→ **Try it**
Would you print, word for word, only the lines running from the line with "Screen dimensions: 1280x720" to the last line of the entries, without the pictures?

══════

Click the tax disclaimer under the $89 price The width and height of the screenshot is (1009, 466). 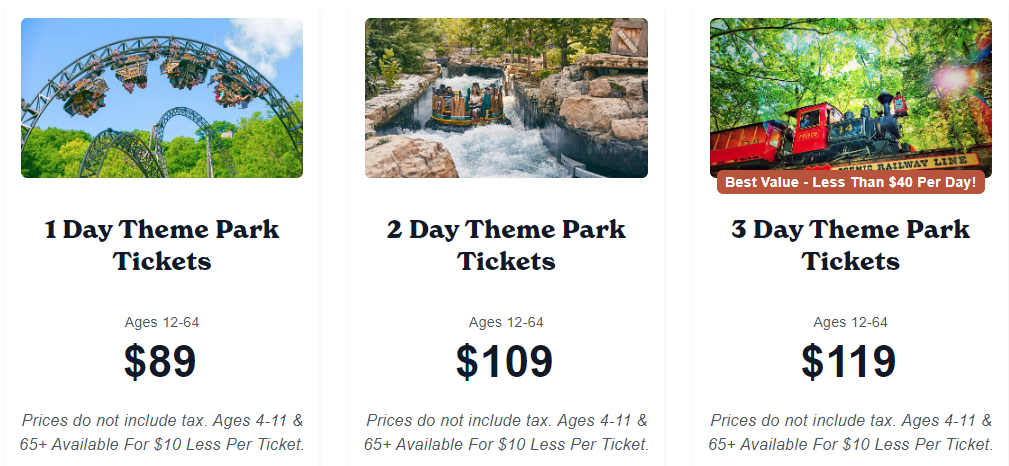161,432
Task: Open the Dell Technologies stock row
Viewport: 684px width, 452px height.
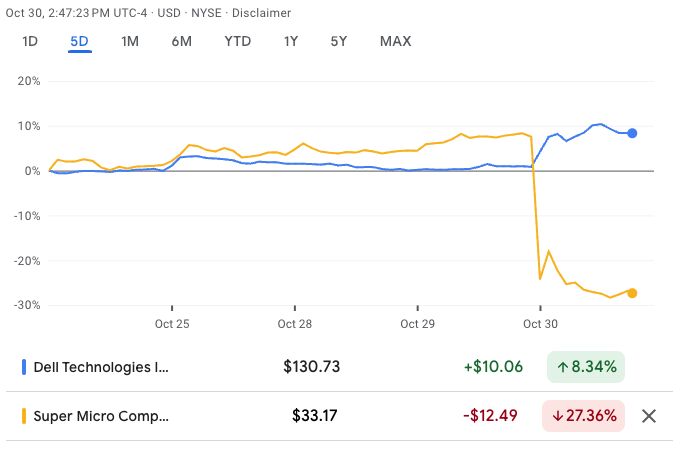Action: [x=324, y=367]
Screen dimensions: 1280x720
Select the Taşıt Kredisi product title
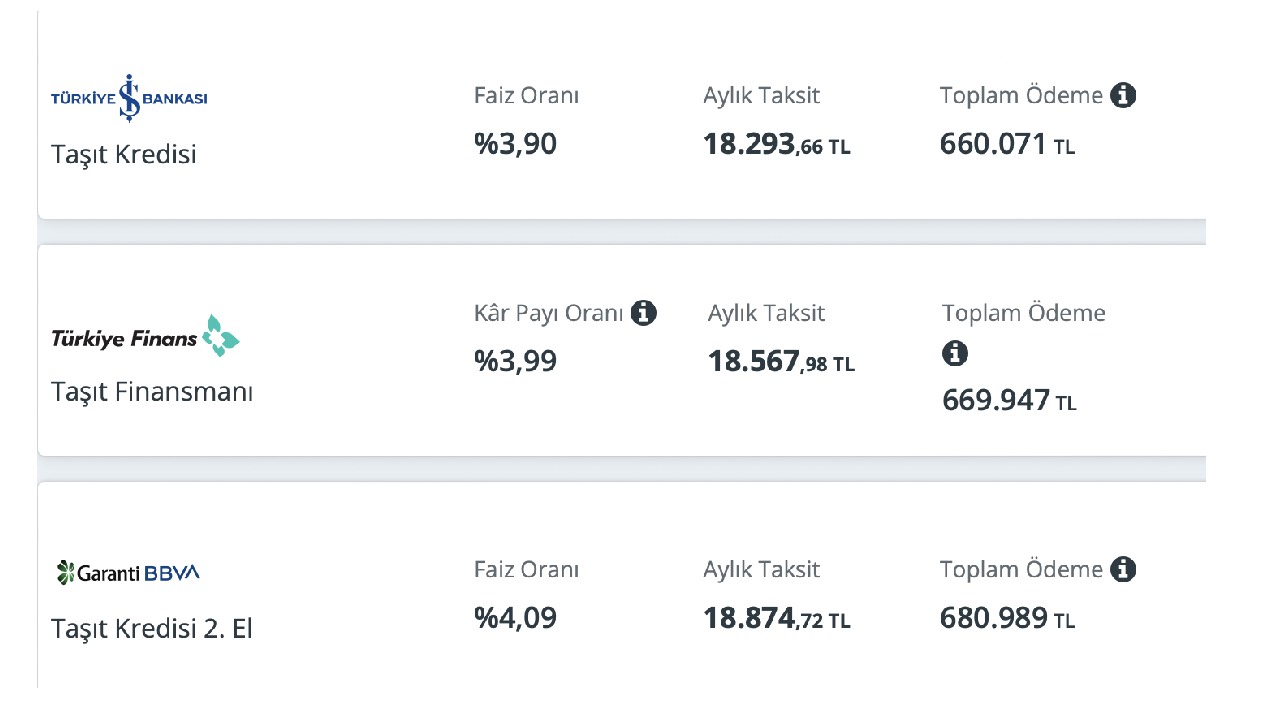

══════

→ **Solution to this exercise**
Screen dimensions: 1280x720
Select the Taşıt Kredisi product title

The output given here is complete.